For the most part I have acted as a child, accepting things, going along, and trying not to judge. I can tell that I finally am beginning to feel integrated because I can be irritated by some of the habits without feeling judgemental... and instead feeling a sense of pride and ownership. When things aren't beautiful I am dissappointed through my pride and responsibility. I feel like this group has become mine.

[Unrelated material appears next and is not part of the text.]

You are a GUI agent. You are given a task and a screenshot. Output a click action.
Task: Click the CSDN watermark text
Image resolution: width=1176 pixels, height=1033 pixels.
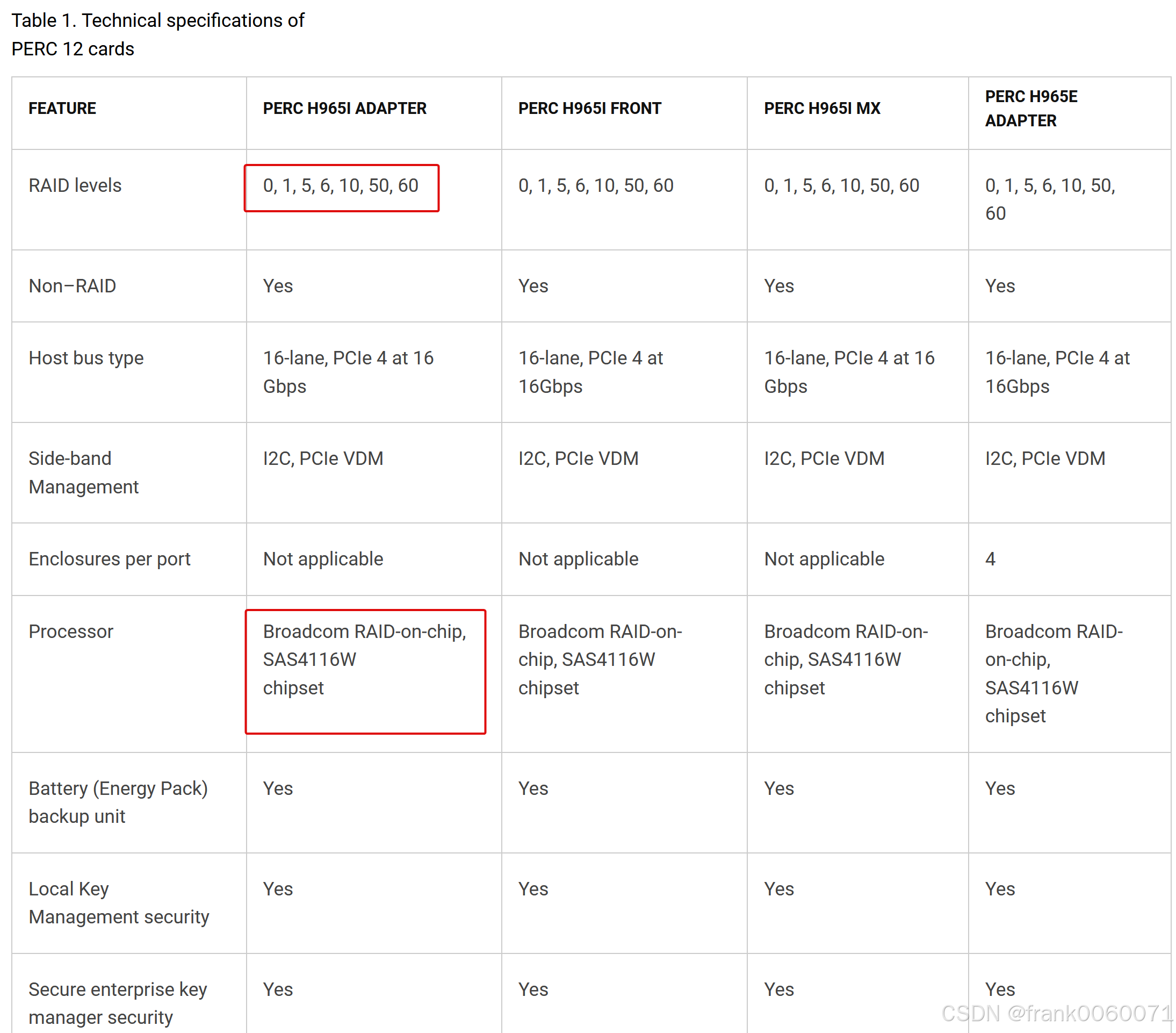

But there is one thing that I have not been able to get used to. As a whole, this organization sings very little compared to what I am used to. Coming from California where we sing at every opportunity and some unopportune moments it is very strange. There is no grace. There is no dismissal. There are rarely hiking songs. Originally I thought that this was normal for non-english speaking countries, but last week I learned that the French scouts definitely are a singy group as well. I just do not understand how the need to sing has skipped Bulgaria. I feel at constant unrest, waiting for my soul-cues, which are lacking. I still sing though. Just one voice, flighting in and out of a couple of others, searching but without purpose or a hold of meaning.

Labels that I am Not.

Packing has given me time to reasses my projected being. Usually I have a tendancy to look ahead and to try to create the person that I want to be. However, as the boxes become more selective and I find myself having to part with things that I am tender towards I find myself considering the things that I used to be and am no longer. The first thing that I had to get rid of was my climbing equipment. I realized that for many years I have defined myself as a climber, and for many years it was true. But for the last two years I have been toting the shoes and harness around as a symbol of what I thought that I was.

I am not.

A little harder is to finally admit that I am no longer a fire spinner. For so many years that was central to my personality. It was not just a cloak that I dropped over myself but it was the way that a large majority of my inner community knew me. It is hard to admit that girl is gone. But it is true. The girl who could not wait to light up, and climbed three times a week, is like another person to me. Looking ahead is exciting, but along the way to the future many of the goodbyes are bittersweet.

Waiting On Trains

I slept through the 8.30 train. I was awake but the bed felt too good to leave and I didn't see much of a point. To me the 10.45 is just as useful today. Of couse nothing is that simple. It is now 11.35 and I have felt the successful, exciting gratification of about ten feet of movement. The Bulgarians are rallying against this injustice. They want to know how someone could take their money without honoring their commitment. Of course by now I am fairly certain that we could all go in and get refunds and find a different mode of travel, but they don't do it. They would much rather complain about it and be offended. Bulgarians enjoy taking offense. It is one of those strange cultural quirks that I have failed to understand completely in my two years. Is it boredom? Maybe a need to feel important? I understand that connections are being missed right now. Transportation requires a very exact timing and the possibility for a smooth day for most of these people has passed. Luckily today is already one of those lost days for me. Nothing matters and I have the freedom to float. An extra hour on the train is insignificant when the hours don't have to be counted. Some day I will live more permanently in this peace. Learning to wait on trains is just a step.